Miriam Rosen et Claude Tsao

"Demain, la traduction automatique"
- Mode d'emploi -

(article paru dans le hors-série du Monde Diplomatique
"Internet, l'extase et l'effroi" en octobre 1996)

How That Walks ?(*)

A la différence du traducteur humain, un logiciel de traduction ne corrige pas les fautes d'orthographe ou de ponctuation du texte source (à traduire). Avant de lancer la traduction il faut impérativement le vérifier minutieusement. Le programme, déjà pas très perfectionné, devient totalement borné aux moindres imperfections orthographiques, stylistiques, typographiques ou syntaxiques.

Il y a plusieurs façons d'aborder la traduction par ordinateur.

La plus triviale mais aussi la plus efficace consiste à utiliser des phrases-types, qui peuvent toutefois supporter quelques variations. Cette méthode est utilisée pour traduire les documentations techniques d'un seul domaine, tel l'aéronautique, où les volumes à traduire sont énormes et les textes répétitifs.

Une autre approche consiste à faire porter les efforts sur le texte source en l'adaptant le plus possible à la syntaxe de la langue cible. Cette approche a été développée pour Titus par l'institut textile de France. Si le thème s'en trouve amélioré, la version est quelque peu délaissée.

Pour tenter de traduire des textes courants, les problèmes sont nettement plus complexes à résoudre.

Le programme travaille phrase par phrase pour effectuer un analyse à la fois morphologique, sémantique et syntactique. Les délimiteurs de phrase sont simples à identifier (point, point d'interrogation etc.). Le repérage des mots est nettement plus délicat à régler. Les délimiteurs que sont l'espace ou la virgule (normalement accolée au mot qui la précède) ne suffisent pas toujours pour trouver le mot. Comment trouver avec seulement le délimiteur "espace" le nom commun pomme de terre ? Pour résoudre ce problème le programme doit regarder le mot précédent et le mot suivant et rechercher dans un dictionnaire si le mot ou le groupe de mots existe. Pour augmenter la qualité de traduction, des dictionnaires spécialisés par domaine d'activité sont constitués. Avec un dictionnaire pour le bâtiment ferme sera traduit différemment qu'avec un dictionnaire pour le commerce.
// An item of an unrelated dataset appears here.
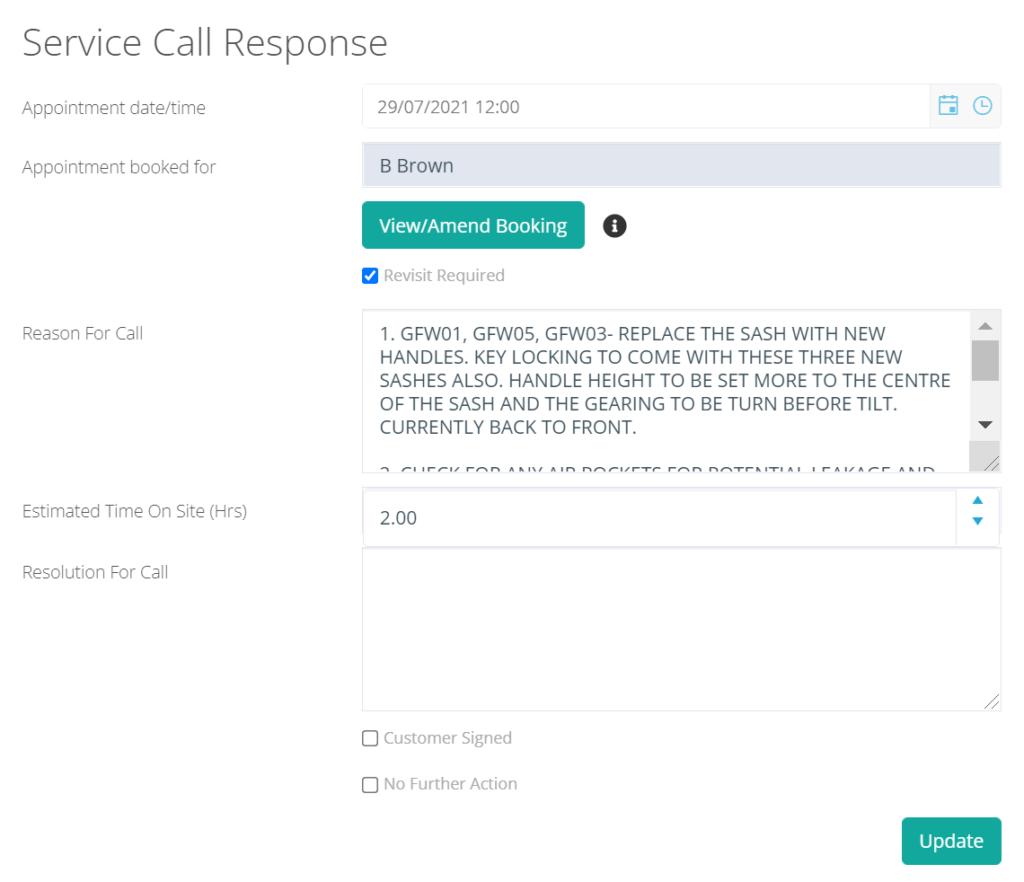Focus the Appointment date/time field
Image resolution: width=1024 pixels, height=882 pixels.
[x=645, y=107]
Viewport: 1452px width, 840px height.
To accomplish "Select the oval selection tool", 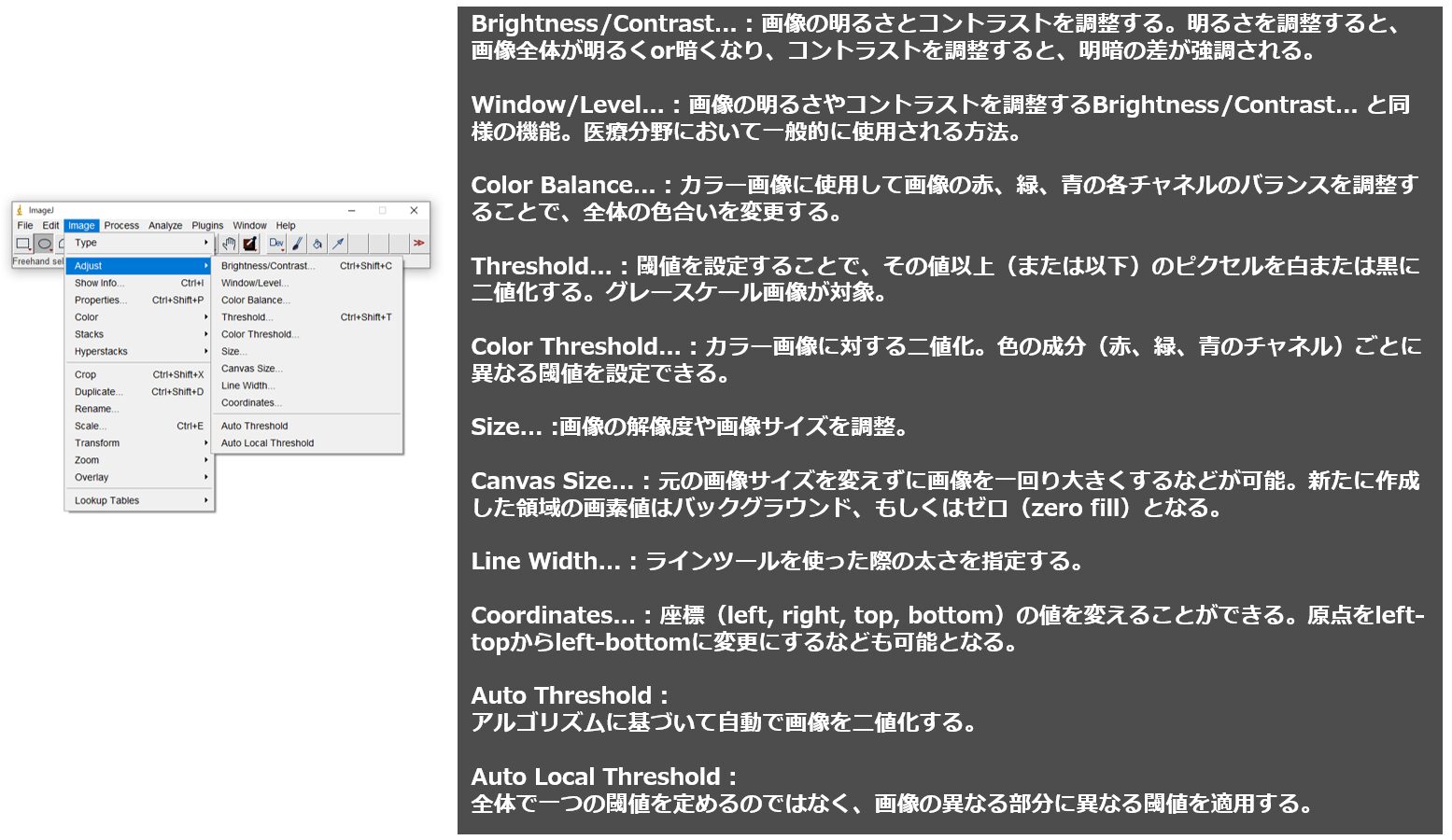I will (x=43, y=244).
Dans ce dictionnaire, tous les mots sont stockés avec leurs types grammaticaux. Par exemple, ferme peut être un adjectif, un nom commun ou une forme verbale de fermer. Pour gagner de la place et aussi pour réduire le temps de traitement, chacune des informations grammaticales est codée sur un seul digit. Un digit n'a que deux valeurs possibles : 0 ou 1 (un caractère alphabétique utilise huit digits). Dans le cas de ferme, le digit utilisé pour indiquer que le mot est un adjectif sera à 1, celui pour le nom commun à 1 et celui pour le verbe à 1, mais celui pour l'adverbe ainsi que celui de la préposition à 0.
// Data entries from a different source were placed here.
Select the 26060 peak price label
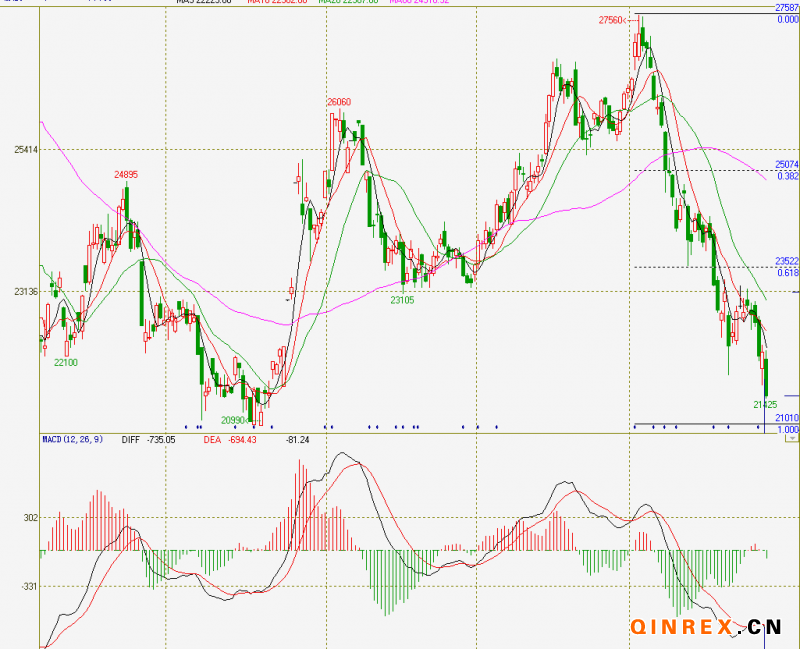Image resolution: width=800 pixels, height=649 pixels. pyautogui.click(x=339, y=102)
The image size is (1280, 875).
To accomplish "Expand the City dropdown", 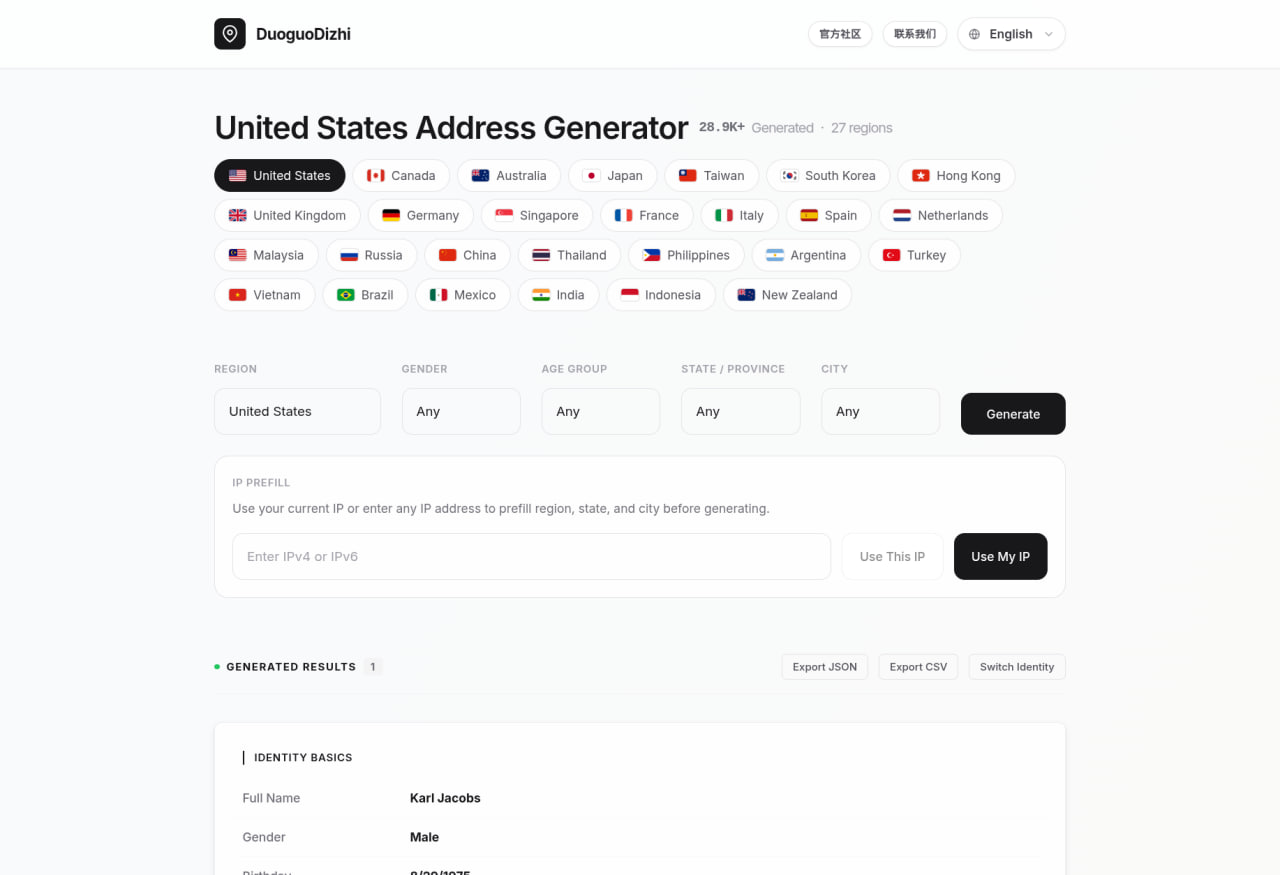I will [880, 411].
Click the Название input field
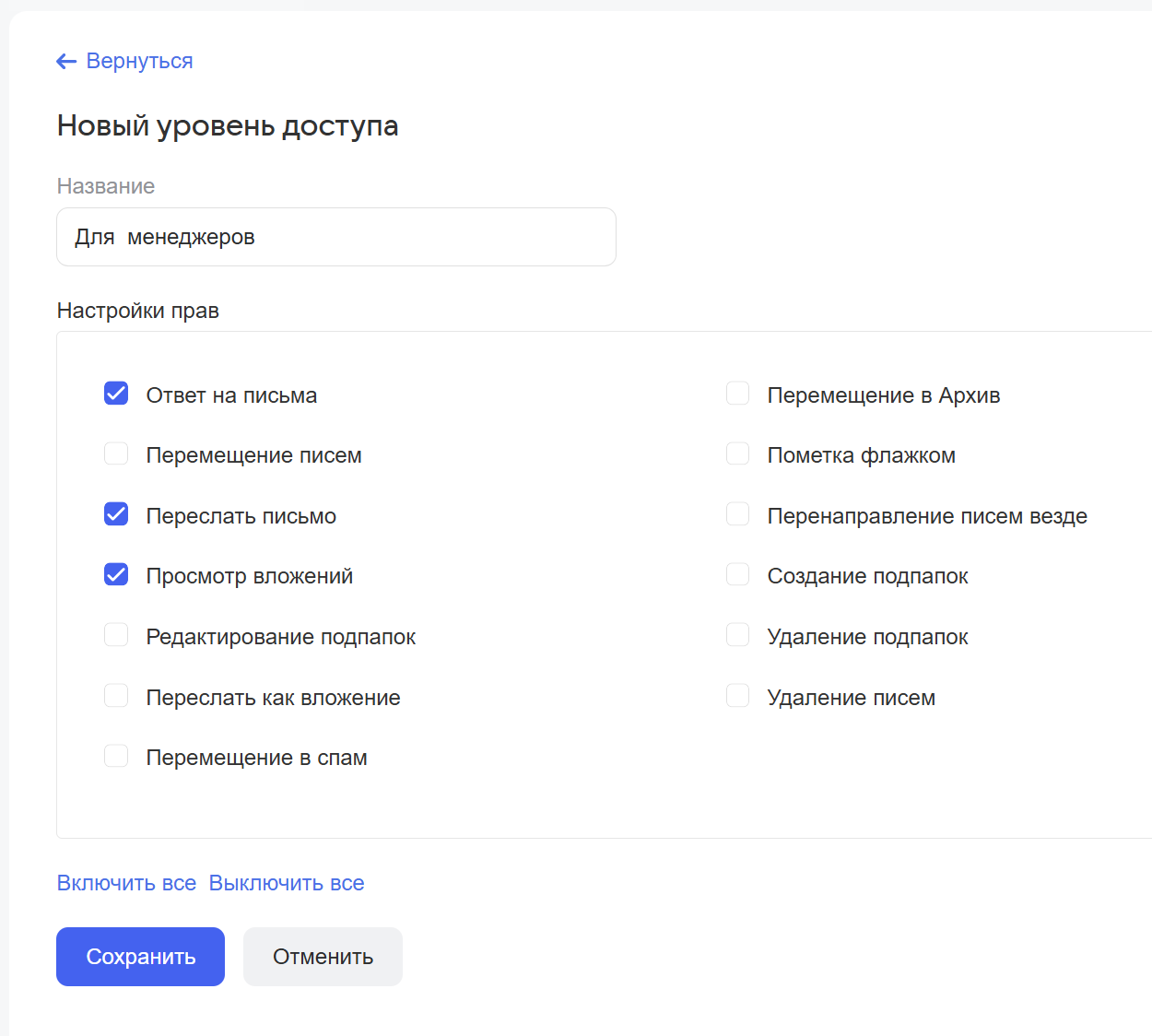 point(335,237)
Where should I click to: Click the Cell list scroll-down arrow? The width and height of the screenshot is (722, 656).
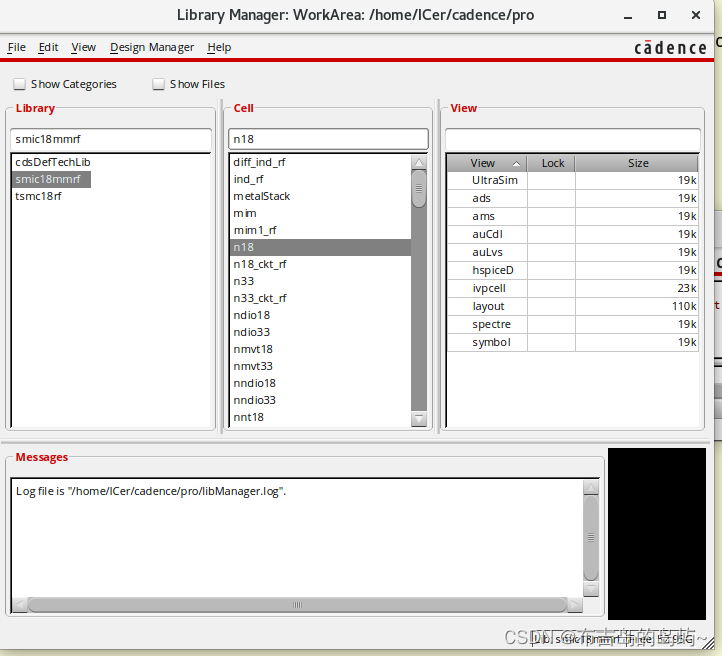pos(419,420)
Une fois que tous les mots de la phrase sont typés, le programme applique les règles linguistiques à la phrase entière. Cette opération de désambiguïsation permet de déterminer le rôle de chacun des mots dans la phrase (sujet, verbe, compléments...)

La phase dite de transfert peut commencer. Elle consiste à traduire les mots, en changer l'ordre (en anglais l'adjectif est toujours placé avant le nom alors qu'en français cette règle n'est pas absolue), résoudre le problème des articles et celui des prépositions (encore plus difficile, donc plus mal résolu car il n'y a pas souvent de correspondance entre langue source et langue cible).

Il ne reste plus qu'à passer à la dernière étape de la traduction : la synthèse. C'est la finition de la phrase. Elle consiste à conjuguer les verbes et à décliner les noms.

A partir de cet instant, l'utilisateur n'a plus qu'à réviser la traduction ou, le cas échéant, courir s'inscrire à un cours intensif d'apprentissage de la langue cible.

Claude Tsao


(*) Traduction de «Comment ça marche ?» selon Globalink et AccentDuo. Pour les anglophones, lire « How Does It Work ?».